NovaML unveils Condor: a 3.5B-parameter image-text model optimized for mobile inference

AI · 5 min read

NovaML announced Condor early this morning, positioning the model as a bridge between cloud-grade multimodal intelligence and on-device efficiency. At 3.5 billion parameters, Condor uses a novel sparsity-aware transformer and aggressive quantization to deliver image-to-text and text-to-image captioning at near real-time speeds on modern mobile SoCs.

The company demonstrated Condor running directly on a Snapdragon 8 Gen 4 device with sub-200 ms latency for image captioning and live scene understanding. NovaML says it achieved that performance by co-designing kernel-level optimizations, a new sparse attention routine, and a compact vision encoder tuned to mobile camera pipelines.

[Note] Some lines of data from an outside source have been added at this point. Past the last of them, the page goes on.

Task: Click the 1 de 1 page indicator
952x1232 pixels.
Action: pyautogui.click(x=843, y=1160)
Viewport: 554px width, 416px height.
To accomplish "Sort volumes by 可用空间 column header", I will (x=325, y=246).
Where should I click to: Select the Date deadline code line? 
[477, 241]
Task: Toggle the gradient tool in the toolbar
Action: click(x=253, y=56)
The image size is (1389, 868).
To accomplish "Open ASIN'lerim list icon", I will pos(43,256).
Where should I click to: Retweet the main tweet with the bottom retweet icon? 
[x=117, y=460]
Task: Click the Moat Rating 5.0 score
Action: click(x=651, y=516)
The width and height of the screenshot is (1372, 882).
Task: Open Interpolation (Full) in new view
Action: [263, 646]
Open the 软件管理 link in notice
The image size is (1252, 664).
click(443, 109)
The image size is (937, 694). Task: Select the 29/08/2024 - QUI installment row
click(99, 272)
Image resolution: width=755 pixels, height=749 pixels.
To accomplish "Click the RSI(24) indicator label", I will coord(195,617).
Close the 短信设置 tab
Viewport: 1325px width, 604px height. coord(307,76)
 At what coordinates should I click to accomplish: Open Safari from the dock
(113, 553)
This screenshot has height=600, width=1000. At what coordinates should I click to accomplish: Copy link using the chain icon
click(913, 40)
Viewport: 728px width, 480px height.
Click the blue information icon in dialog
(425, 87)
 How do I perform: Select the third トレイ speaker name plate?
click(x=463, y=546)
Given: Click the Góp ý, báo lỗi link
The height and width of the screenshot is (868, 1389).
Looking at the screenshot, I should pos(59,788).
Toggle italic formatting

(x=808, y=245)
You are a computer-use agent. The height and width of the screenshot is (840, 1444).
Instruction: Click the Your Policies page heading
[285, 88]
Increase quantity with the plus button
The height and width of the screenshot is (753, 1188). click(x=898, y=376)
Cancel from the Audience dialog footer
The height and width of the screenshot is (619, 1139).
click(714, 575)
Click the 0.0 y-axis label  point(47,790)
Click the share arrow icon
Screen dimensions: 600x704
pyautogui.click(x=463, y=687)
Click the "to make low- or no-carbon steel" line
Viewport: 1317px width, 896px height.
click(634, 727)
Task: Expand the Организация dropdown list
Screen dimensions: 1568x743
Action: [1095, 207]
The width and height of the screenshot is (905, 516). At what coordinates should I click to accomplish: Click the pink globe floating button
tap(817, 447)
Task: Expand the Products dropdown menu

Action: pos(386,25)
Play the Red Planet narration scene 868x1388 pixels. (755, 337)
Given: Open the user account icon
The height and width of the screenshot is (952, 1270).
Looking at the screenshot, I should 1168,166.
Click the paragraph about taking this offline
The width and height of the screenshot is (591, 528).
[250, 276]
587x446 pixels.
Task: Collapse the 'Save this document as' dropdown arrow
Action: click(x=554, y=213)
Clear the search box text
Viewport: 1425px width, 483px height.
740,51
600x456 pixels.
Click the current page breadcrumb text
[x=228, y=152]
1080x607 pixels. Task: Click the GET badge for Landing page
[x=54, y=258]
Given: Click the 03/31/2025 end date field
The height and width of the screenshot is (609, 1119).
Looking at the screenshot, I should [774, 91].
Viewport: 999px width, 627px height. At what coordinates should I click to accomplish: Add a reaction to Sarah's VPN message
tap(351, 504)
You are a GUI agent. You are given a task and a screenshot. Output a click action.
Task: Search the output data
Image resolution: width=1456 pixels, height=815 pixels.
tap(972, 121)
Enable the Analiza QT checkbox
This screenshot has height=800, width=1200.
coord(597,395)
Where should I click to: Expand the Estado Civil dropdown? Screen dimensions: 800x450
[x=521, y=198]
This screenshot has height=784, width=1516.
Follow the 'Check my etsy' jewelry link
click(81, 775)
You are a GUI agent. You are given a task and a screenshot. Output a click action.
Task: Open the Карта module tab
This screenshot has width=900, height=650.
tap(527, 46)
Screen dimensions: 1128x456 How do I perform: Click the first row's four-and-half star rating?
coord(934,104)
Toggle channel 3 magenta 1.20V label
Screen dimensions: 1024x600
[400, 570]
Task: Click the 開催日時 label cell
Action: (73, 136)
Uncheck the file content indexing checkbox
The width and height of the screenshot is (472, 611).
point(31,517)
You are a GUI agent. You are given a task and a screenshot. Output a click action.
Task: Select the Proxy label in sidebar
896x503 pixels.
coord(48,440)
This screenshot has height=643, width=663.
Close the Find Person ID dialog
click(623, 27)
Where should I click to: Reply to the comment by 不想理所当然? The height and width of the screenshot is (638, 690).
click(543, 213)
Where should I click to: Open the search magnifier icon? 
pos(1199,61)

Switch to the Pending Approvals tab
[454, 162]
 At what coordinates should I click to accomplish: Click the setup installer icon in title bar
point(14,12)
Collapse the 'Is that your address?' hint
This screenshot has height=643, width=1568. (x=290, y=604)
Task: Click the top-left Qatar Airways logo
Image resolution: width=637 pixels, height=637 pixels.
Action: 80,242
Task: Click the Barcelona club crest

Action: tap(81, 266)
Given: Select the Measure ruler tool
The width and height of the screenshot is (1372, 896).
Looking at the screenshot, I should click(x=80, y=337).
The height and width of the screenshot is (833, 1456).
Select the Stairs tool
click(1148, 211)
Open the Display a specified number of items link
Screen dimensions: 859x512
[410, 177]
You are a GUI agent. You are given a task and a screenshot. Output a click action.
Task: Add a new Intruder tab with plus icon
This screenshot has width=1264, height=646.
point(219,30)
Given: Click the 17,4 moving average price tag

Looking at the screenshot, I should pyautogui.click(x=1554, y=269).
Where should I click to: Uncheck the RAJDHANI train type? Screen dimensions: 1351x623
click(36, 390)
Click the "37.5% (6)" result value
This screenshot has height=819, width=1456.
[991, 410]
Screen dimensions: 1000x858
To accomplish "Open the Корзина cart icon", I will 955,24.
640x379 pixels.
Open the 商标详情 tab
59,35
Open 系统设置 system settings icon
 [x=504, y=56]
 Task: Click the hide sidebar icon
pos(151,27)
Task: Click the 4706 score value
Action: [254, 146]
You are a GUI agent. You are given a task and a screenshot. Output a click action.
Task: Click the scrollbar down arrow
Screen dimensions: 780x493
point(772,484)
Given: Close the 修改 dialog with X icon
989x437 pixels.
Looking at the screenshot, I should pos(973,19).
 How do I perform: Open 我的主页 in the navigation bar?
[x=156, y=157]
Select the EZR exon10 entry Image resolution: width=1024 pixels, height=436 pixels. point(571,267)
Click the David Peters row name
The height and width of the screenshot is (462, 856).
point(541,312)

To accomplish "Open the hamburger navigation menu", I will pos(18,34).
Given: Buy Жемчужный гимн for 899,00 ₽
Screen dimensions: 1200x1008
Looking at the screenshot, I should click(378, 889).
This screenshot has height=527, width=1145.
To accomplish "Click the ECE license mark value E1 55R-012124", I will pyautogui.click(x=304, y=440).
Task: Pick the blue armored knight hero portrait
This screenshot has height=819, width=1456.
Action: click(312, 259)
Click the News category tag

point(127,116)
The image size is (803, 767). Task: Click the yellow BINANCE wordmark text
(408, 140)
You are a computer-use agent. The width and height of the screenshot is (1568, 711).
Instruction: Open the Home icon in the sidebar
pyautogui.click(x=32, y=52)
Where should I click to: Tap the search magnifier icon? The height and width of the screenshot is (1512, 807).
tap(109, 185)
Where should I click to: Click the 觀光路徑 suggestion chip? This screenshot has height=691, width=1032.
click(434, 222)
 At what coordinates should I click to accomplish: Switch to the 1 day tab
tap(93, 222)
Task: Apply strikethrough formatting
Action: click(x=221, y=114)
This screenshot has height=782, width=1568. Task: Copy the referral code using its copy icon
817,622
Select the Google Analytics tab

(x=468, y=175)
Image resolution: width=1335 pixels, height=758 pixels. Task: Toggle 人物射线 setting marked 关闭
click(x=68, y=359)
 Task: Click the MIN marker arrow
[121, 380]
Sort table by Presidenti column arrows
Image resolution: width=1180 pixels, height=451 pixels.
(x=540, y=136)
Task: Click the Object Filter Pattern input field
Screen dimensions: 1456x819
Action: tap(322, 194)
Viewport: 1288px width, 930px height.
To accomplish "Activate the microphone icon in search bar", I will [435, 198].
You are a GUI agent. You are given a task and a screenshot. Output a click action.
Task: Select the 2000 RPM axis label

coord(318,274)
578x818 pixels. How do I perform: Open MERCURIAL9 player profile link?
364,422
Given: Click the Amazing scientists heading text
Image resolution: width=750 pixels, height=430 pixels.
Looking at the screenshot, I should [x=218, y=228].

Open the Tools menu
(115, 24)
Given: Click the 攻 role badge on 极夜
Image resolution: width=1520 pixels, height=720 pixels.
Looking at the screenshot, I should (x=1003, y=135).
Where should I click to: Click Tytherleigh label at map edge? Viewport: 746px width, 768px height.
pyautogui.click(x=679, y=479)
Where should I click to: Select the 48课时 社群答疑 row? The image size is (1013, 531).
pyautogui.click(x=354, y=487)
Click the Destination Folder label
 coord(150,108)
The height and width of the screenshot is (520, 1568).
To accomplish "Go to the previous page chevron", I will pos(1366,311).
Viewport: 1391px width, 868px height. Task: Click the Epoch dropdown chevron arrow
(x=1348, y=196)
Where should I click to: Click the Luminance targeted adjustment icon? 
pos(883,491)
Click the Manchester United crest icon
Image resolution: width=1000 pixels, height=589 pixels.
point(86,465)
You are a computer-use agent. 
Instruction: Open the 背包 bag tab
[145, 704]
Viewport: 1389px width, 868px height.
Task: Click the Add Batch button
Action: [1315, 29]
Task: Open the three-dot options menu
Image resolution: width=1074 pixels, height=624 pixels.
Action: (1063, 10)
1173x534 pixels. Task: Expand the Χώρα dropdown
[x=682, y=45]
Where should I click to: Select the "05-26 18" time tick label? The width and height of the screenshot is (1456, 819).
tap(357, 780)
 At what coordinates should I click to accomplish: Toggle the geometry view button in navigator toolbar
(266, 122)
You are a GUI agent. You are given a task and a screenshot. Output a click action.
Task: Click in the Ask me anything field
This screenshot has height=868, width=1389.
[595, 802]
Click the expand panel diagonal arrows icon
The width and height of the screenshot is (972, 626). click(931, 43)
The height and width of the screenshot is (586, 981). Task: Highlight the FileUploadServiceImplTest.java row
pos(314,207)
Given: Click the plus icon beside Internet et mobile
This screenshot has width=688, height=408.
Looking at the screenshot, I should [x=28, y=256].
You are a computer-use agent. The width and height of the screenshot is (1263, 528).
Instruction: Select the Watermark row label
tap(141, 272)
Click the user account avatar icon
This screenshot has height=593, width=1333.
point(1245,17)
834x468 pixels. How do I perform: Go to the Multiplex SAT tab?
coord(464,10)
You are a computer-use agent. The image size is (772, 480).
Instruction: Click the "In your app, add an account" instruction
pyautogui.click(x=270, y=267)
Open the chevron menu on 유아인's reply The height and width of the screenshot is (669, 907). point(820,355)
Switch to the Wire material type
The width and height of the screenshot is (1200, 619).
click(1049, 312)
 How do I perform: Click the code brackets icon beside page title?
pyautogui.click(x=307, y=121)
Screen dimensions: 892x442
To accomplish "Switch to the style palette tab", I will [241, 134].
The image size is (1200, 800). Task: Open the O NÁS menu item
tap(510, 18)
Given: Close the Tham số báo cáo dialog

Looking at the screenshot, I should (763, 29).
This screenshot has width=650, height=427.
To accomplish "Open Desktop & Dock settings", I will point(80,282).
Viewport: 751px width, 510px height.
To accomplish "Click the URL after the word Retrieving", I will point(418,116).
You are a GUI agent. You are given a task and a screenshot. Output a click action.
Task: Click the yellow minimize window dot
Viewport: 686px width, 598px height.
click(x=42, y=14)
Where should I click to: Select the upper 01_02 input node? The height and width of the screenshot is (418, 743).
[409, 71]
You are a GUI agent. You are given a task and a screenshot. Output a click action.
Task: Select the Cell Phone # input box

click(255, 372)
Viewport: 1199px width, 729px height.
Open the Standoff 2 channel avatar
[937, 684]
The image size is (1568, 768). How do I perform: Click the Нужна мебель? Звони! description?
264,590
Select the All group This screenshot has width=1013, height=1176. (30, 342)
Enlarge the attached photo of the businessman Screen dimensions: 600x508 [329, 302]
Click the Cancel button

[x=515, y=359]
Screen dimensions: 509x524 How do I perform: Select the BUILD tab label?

Alongside the launch, NovaML disclosed a $40 million Series B led by Lightspeed Ventures with participation from Sequoia Capital and existing backers. The funding will go toward expanding the SDK, building native integrations for iOS and Android apps, and ramping partnerships with OEMs to preinstall Condor capabilities.

For designers and mobile developers, NovaML released a developer kit with example flows for AR caption overlays, zero-shot semantic search, and on-device accessibility tooling. The company says Condor will be open to enterprise licensing next quarter and expects to release a smaller 1B-parameter variant for embedded IoT later this year.